Forget upstate, year’s Rockefeller Center Christmas tree came from the Glamazon Forest.
The towering tannenbaum — which was mocked for looking like a haggard Charlie Brown reject when it showed up in the Big Apple last month — had a makeover that included the addition of extra branches from another tree so it would appear more full and fluffy, according to the upstate woman who sold it.
“They take branches from other trees and hook them in, like a fake Christmas tree,” Paula Dick, owner of Daddy Al’s General Store in Oneonta, told The Post. “To watch the crew work was amazing — holy crap.”

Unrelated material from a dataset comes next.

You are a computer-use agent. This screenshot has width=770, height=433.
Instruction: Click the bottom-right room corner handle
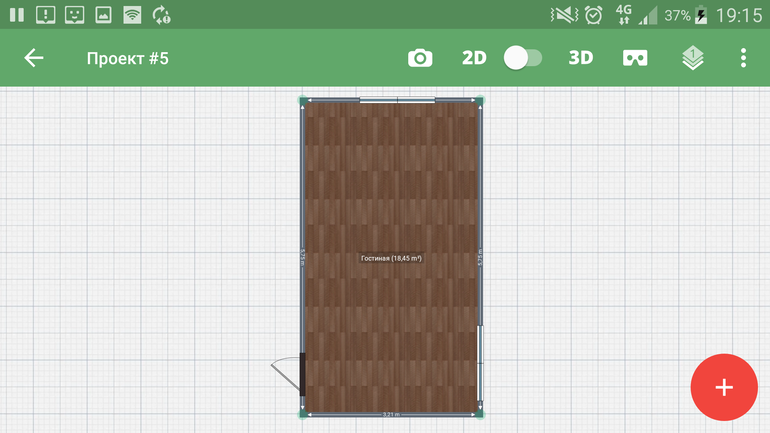click(x=481, y=412)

She said Rockefeller Center’s head gardener, Erik Pauze, waited a few days for the 75-foot-tall Norway Spruce, which was wrapped up during transportation, to perk back up before instructing a crew where to fill in branch gaps with the green extensions.
“They watered it and waited for it to come back to its normal form, then they filled in the areas that needed to be filled in,” Dick said. “They drill little holes [in the stem ] because it has to sustain strong winds in New York City.”

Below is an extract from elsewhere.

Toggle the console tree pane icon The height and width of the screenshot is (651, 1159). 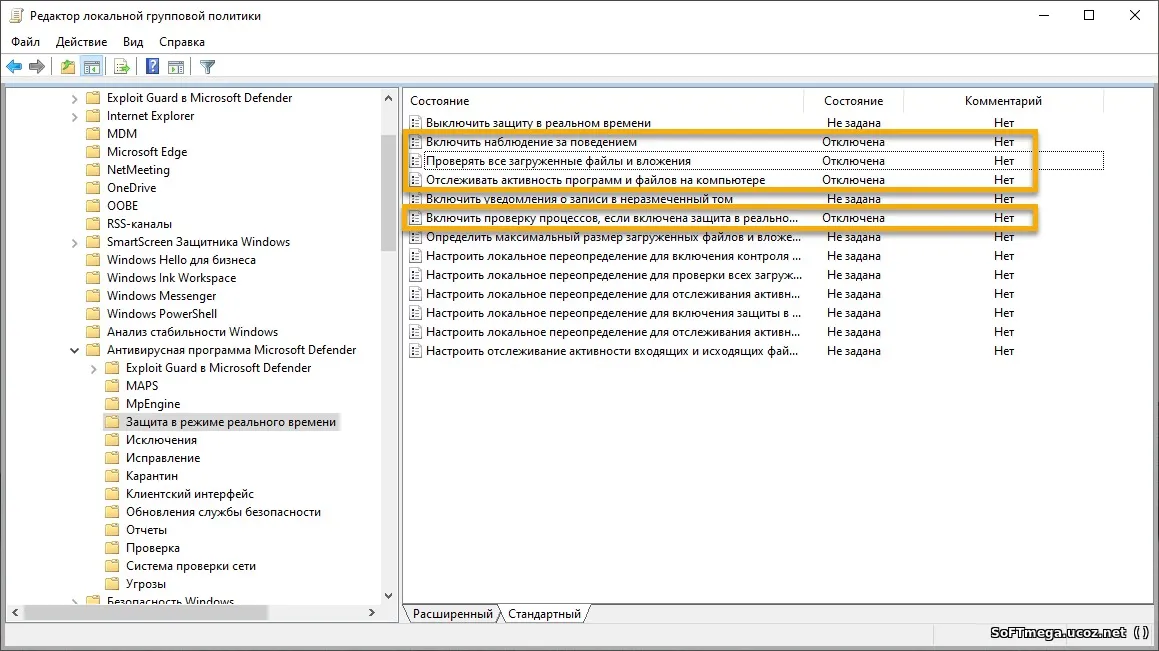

She said the fir-centric fakery happens every year — and that, despite its slumped-over first impression, this year’s tree was no less jolly than any other.

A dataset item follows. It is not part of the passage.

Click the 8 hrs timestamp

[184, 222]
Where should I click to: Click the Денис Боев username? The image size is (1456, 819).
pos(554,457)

“They do it every year for every tree — it’s standard practice,” she said. “It works the same way if you buy a Christmas tree from Home Depot that has been wrapped up; it just takes some time for its branches to get back to their normal shape.”
To keep the tree from looking less-than-fresh — with green and shiny needles — it’s important to water it frequently, she said. While its on display, the glammed-up evergreen will guzzle more than 90 gallons of water over the next several weeks, she said.
The holiday tree looked stunning for the annual lighting Wednesday night, Dick said. “This year, workers did a beautiful job,” she said.
Two weeks ago, workers discovered an adorable owl tucked inside the tree after the bird inadvertently traveled hundreds of miles from upstate to New York City. The speckled Saw-whet was released back into its natural habitat on Nov. 24.